Assisterr is taking aim at the monopolization of AI by Big Tech, advocating for the ownership of data and the democratization of AI through community-owned small language models (SLMs), which offer customized and efficient solutions.
The debate surrounding the potential global threat of artificial intelligence (AI) often overlooks a crucial point: the real danger lies not in AI itself, but in the potential for tech giants, commonly known as Big Tech, and governmental bodies to monopolize it. These powerful entities have the ability to subtly manipulate public perceptions and behaviors for their own gain, whether it be for maximizing profits or exerting political control.
This scenario, far from being a dystopian fantasy, is actually reflective of our current reality and requires immediate intervention. The issue at the heart of the problem with AI technology is data ownership. Big Tech has effectively taken ownership of the collective knowledge of humanity, training their large language models (LLMs) on freely available information and then restricting access to it behind expensive monthly subscriptions, costing as much as $20.
The stark contrast between the value created by community contributions and the compensation received by those contributors is evident in Google’s $60 million annual investment for access to Reddit’s user-generated content. This highlights the disparity and raises questions about fair compensation.
Against this backdrop, Assisterr, a data layer for decentralized AI based in Cambridge, positions itself as a catalyst for change. It aims to create an infrastructure that supports decentralized AI data inference and a network of community-owned SLMs, empowering the very people who contribute to the data ecosystem.
SLMs offer a targeted approach to AI, specifically designed to address specific use cases with greater efficiency and lower costs compared to their larger counterparts. By combining efficiency with high-quality assistance, SLMs excel in automating and enhancing real-time interactions and providing support for developers within the Web3 ecosystem.
Assisterr’s integration of blockchain technology provides a transparent mechanism for tracking community contributions and incentivizes the sharing of previously inaccessible knowledge and data through rewards.
Community-owned SLMs have two key advantages over LLMs: they are more efficient and cost-effective to train and maintain, making them ideal for specific business or technical needs. Additionally, the importance of a dynamic data pipeline often surpasses that of sheer model size, as regular updates to data are crucial for keeping AI models relevant.
Assisterr addresses the challenge of data sharing, a key obstacle in the development of AI-powered solutions, by creating an infrastructure that facilitates quick model setups and incentivizes data sharing. The goal is to encourage individuals and organizations to share their data by providing a framework that rewards them for doing so.
At its core, Assisterr enables the creation of SLMs that are specialized for specific domains or business functions. These models can be integrated with user interfaces and improved through community contributions. The SLMs benefit from the expertise and continuous data updates provided by individual contributors, resulting in highly effective models in their designated areas.

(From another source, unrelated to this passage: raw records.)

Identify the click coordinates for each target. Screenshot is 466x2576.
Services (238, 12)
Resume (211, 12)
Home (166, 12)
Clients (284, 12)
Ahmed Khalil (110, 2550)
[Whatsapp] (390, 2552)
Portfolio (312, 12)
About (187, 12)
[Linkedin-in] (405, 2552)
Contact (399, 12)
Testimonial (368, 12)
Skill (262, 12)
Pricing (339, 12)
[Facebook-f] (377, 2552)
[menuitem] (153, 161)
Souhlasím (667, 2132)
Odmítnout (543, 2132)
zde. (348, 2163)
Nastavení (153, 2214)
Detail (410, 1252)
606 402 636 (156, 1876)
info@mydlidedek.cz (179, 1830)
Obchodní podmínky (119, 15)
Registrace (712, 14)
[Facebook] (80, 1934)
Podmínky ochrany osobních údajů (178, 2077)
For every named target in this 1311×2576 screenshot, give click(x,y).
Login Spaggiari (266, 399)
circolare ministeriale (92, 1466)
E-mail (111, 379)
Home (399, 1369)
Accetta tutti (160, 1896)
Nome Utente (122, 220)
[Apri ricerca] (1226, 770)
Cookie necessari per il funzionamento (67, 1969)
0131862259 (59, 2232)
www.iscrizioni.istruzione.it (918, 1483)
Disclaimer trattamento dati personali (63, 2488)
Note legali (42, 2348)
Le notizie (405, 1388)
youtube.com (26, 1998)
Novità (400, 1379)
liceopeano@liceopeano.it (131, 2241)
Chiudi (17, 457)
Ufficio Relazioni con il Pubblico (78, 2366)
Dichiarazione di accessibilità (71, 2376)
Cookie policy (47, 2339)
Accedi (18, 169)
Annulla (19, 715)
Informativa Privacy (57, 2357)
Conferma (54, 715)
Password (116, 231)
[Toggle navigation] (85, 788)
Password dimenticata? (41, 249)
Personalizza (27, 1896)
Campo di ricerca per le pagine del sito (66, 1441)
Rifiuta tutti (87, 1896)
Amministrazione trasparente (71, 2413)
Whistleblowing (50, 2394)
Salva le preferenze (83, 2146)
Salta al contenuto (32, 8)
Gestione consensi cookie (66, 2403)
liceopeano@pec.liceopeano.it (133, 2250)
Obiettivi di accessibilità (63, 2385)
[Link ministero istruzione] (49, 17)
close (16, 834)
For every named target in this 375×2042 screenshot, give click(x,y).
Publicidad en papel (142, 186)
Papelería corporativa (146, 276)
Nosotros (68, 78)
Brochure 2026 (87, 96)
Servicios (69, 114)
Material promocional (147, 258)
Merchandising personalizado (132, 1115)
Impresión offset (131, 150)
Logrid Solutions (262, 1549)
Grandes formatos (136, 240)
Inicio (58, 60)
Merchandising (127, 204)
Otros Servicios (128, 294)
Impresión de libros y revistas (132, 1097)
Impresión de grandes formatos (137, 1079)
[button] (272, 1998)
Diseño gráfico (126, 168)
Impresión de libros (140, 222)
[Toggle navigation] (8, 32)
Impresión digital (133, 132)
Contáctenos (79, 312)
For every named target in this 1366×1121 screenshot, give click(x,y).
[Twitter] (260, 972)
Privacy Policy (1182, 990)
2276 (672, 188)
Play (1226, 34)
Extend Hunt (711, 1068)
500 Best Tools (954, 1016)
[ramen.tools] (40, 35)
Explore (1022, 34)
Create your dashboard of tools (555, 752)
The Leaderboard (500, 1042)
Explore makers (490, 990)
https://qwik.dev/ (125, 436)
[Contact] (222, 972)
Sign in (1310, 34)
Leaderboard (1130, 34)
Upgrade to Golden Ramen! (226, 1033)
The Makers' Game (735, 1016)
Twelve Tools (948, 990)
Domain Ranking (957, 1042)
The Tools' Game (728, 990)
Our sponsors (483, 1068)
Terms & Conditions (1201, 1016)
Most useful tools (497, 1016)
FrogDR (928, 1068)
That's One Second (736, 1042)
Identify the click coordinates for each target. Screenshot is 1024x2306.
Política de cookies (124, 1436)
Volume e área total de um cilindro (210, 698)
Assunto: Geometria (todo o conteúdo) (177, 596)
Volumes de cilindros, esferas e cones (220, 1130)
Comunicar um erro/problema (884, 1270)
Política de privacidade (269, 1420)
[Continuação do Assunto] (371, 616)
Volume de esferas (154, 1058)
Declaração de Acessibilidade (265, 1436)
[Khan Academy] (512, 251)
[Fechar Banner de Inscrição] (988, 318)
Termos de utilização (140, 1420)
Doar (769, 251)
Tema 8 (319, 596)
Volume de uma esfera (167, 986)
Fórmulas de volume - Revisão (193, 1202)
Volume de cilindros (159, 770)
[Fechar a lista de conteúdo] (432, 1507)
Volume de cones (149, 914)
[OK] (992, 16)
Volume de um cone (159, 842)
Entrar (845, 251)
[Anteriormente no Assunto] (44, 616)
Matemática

Assisterr has trained AI-powered developer relations agents (DevRel AI agents) for various platforms, including Solana, Near, Particle Network, and Light Link. These agents, trained using extensive tech documentation and codebases, have improved customer service by handling up to 95% of support requests, reducing wait times, and identifying areas for documentation improvement.
Assisterr’s model ensures that SLMs maintain their expertise in specific fields and advocates for community data ownership. The project includes an AI infrastructure layer for the interoperability of community-owned models and a mechanism for incentivizing data contribution and verification, ensuring that the models remain up-to-date and efficient.
In addition to launching a contributors program, Assisterr plans to launch its testnet and deploy 100 AI Agents in the second quarter of 2024. This will be followed by the transition to its mainnet, integration with Solana, and the beta release of the AI Lab. The official launch of Assisterr’s AI Lab and Monad integration will come later.
The goal of Assisterr is to maintain an up-to-date knowledge base for each AI model, ensuring an optimal user experience and interface. In addition to providing support to the developer community, Assisterr envisions expanding its capabilities to include the development of decentralized applications (DApps) and applications on behalf of users in the near future.